----- Exercise materials -----

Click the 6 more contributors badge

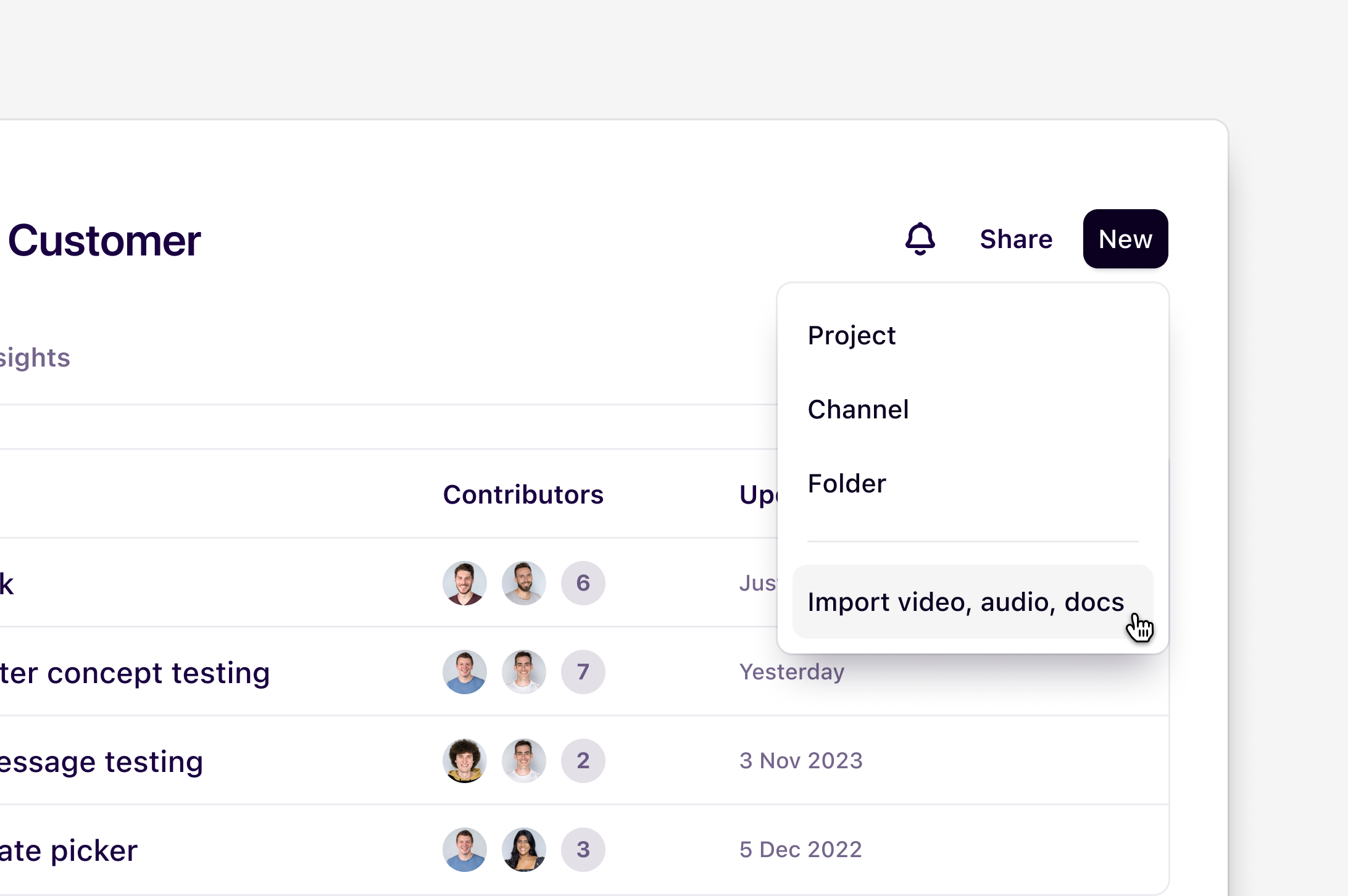583,583
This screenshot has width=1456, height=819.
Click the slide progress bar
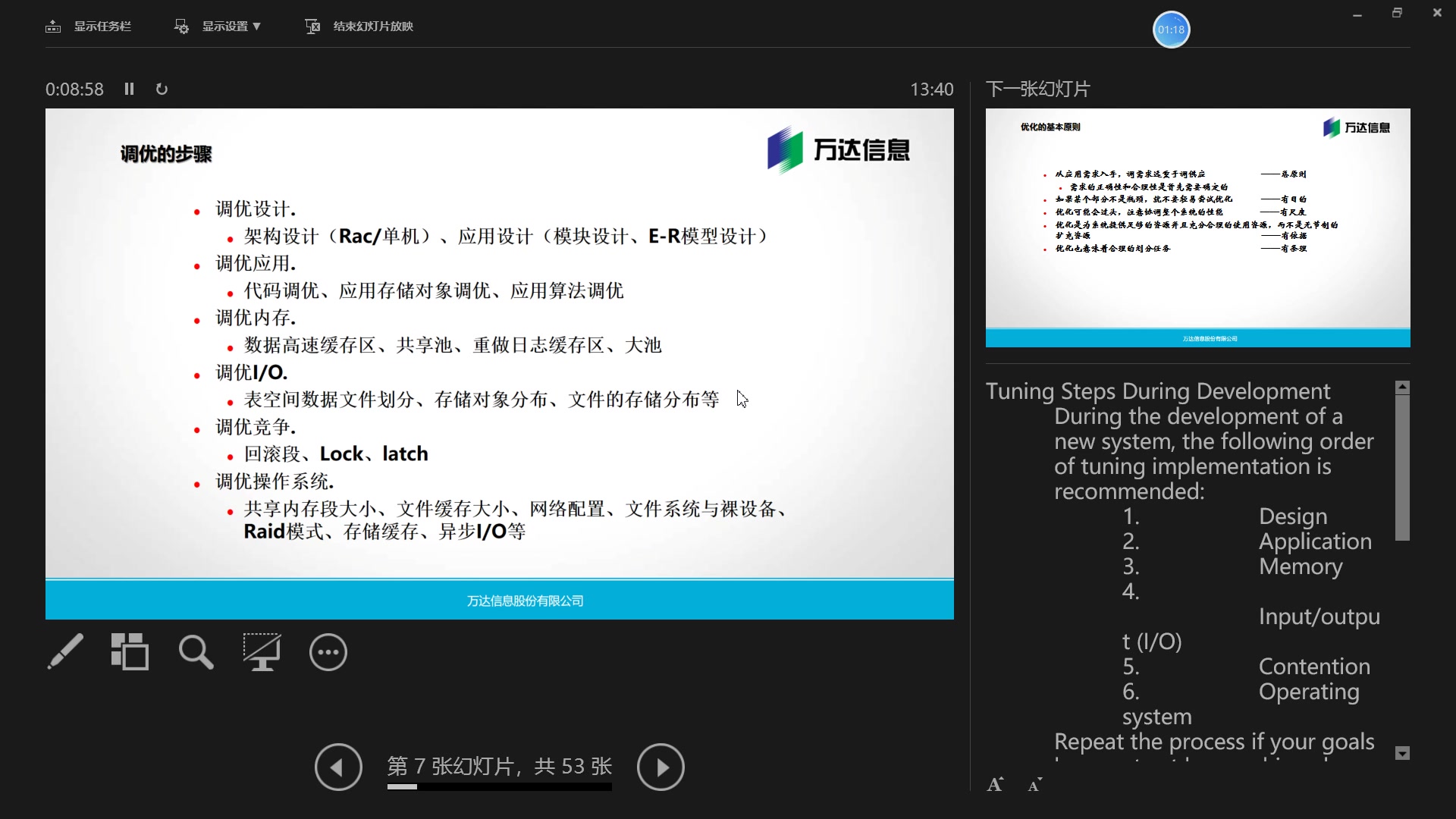[499, 787]
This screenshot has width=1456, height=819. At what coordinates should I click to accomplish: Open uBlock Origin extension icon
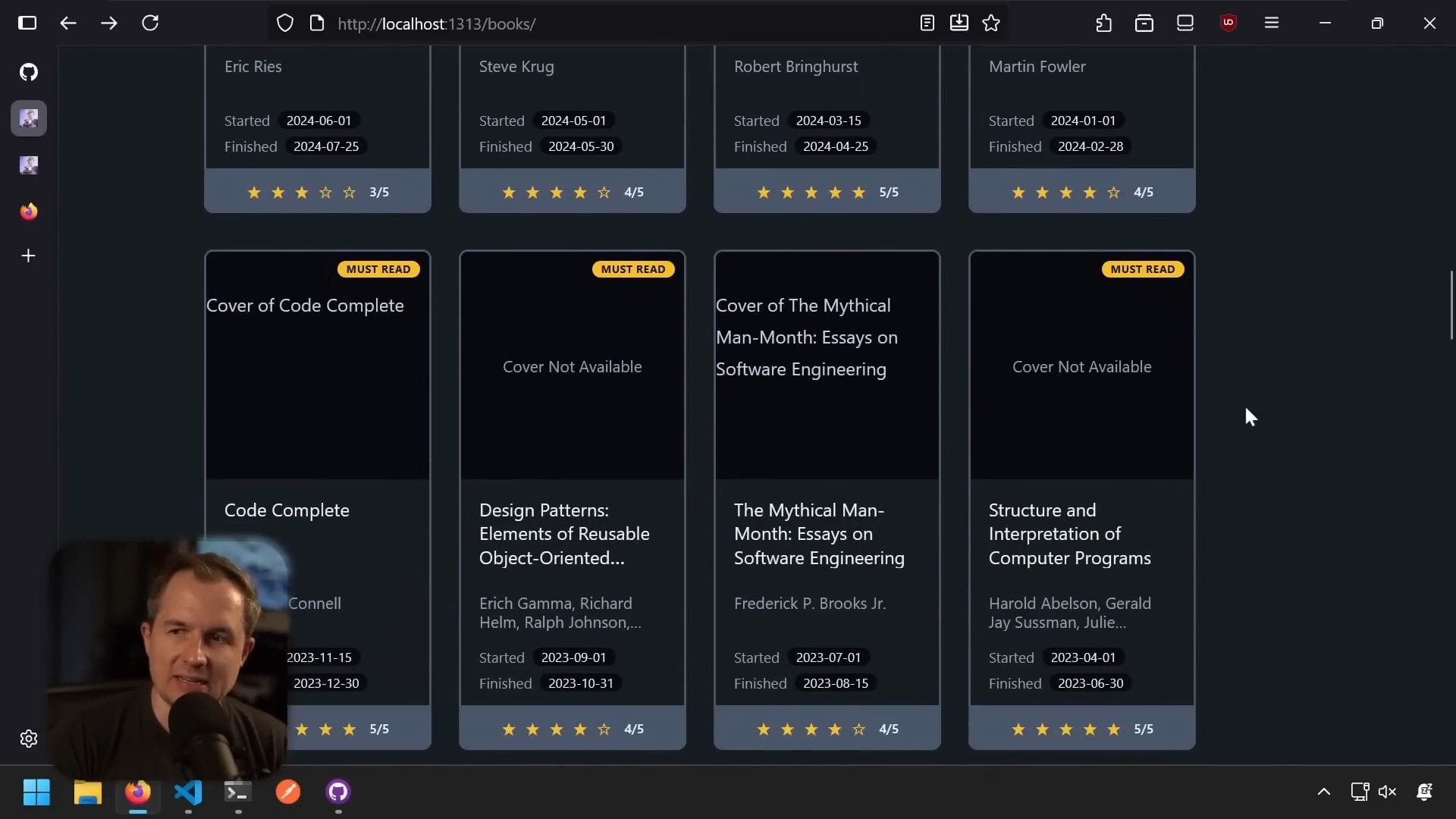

-----

■ Instructions for the task:
Without including any pictures, reproduce the listing exactly.

■ Response to the task:
Click the 6 more contributors badge

583,583
This screenshot has width=1456, height=819.
Click the slide progress bar
[499, 787]
This screenshot has width=1456, height=819. At what coordinates should I click to accomplish: Open uBlock Origin extension icon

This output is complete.